Organic chemistry has contributed significantly to the development of batteries for decades, and particularly, the synthesis of carbonate molecules (e.g. ethylene carbonate, dimethyl carbonate, fluoroethylene carbonate, etc.) results in optimal electrolytes for modern lithium-ion batteries, which was the subject of the 2019 Nobel Prize in Chemistry. In addition to the success of lithium-ion batteries, both industry and academia are working on reviving the lithium metal battery chemistry, trying to vastly boost the battery energy density. However, the commercial lithium-ion battery electrolytes do not work well with the lithium metal electrode. The electrolyte thus becomes the Achilles' Heel of lithium metal batteries.

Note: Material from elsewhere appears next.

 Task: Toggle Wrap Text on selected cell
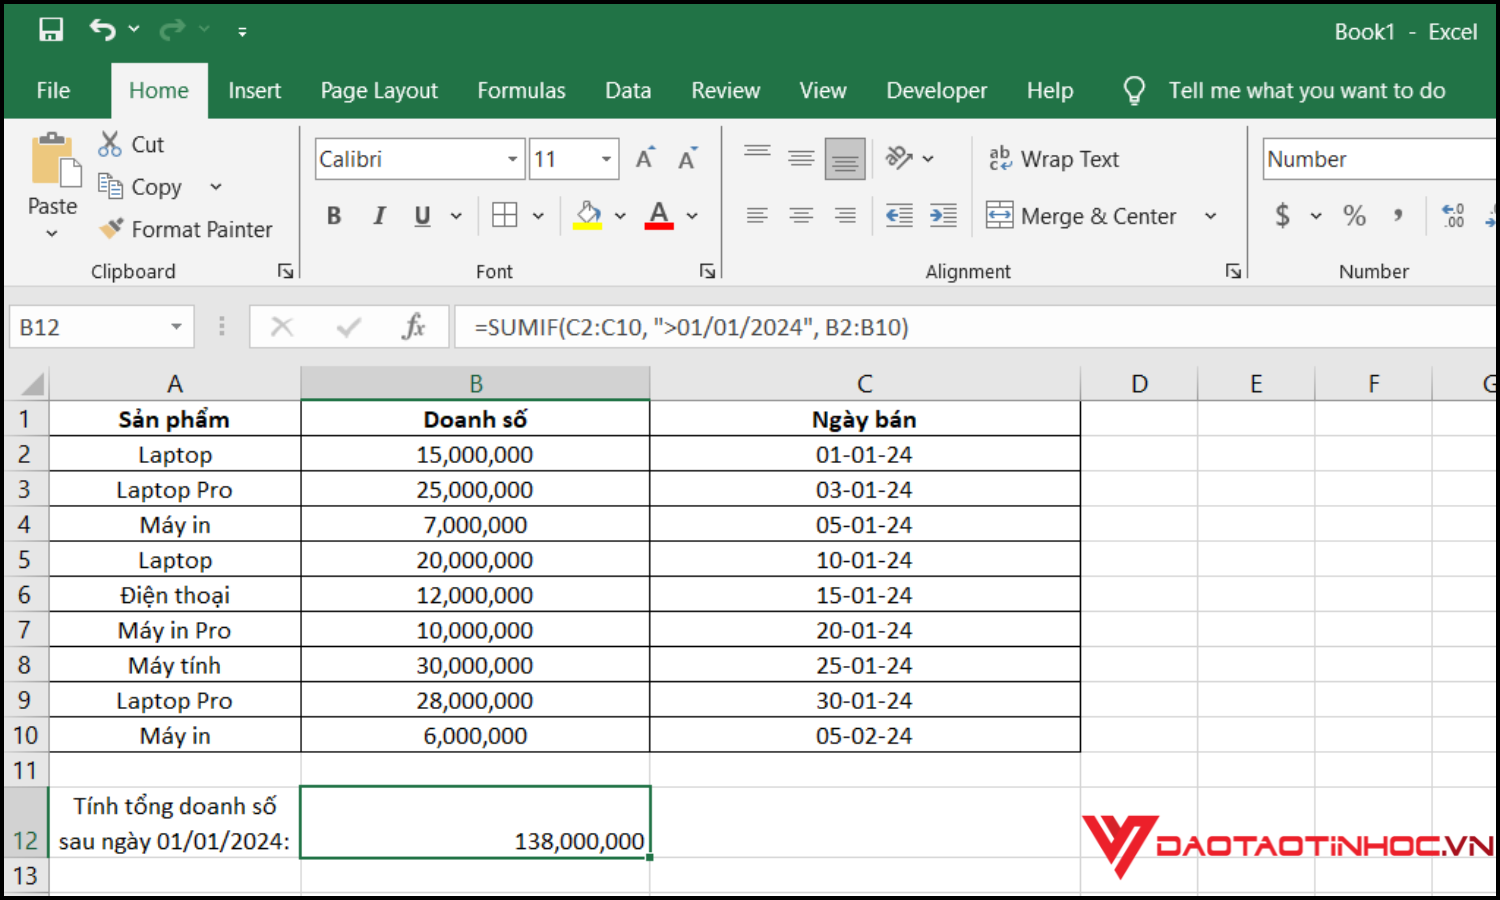click(x=1054, y=159)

To tackle this problem, researchers around the world are developing new electrolytes that are compatible with the lithium metal anode as well as high-voltage cathodes. Some of these novel electrolyte systems, such as high concentration electrolytes (Nat. Commun. 6, 6362 (2015)), local high concentration electrolytes (Nat. Energy 4, 796–805 (2019)), and electrolytes with special solvent combinations (Nat. Energy 4, 882–890 (2019) and Nat. Nanotechnol. 13, 715–722 (2018)), achieved superior performance even under strict testing conditions.
Despite these achievements, there is still a need for further understanding of the rational design of electrolytes. Therefore, we get back to the old-fashioned tool, organic synthesis, trying to create solvent molecules that were seldom explored or never identified (i.e. even without CAS number) for lithium metal batteries.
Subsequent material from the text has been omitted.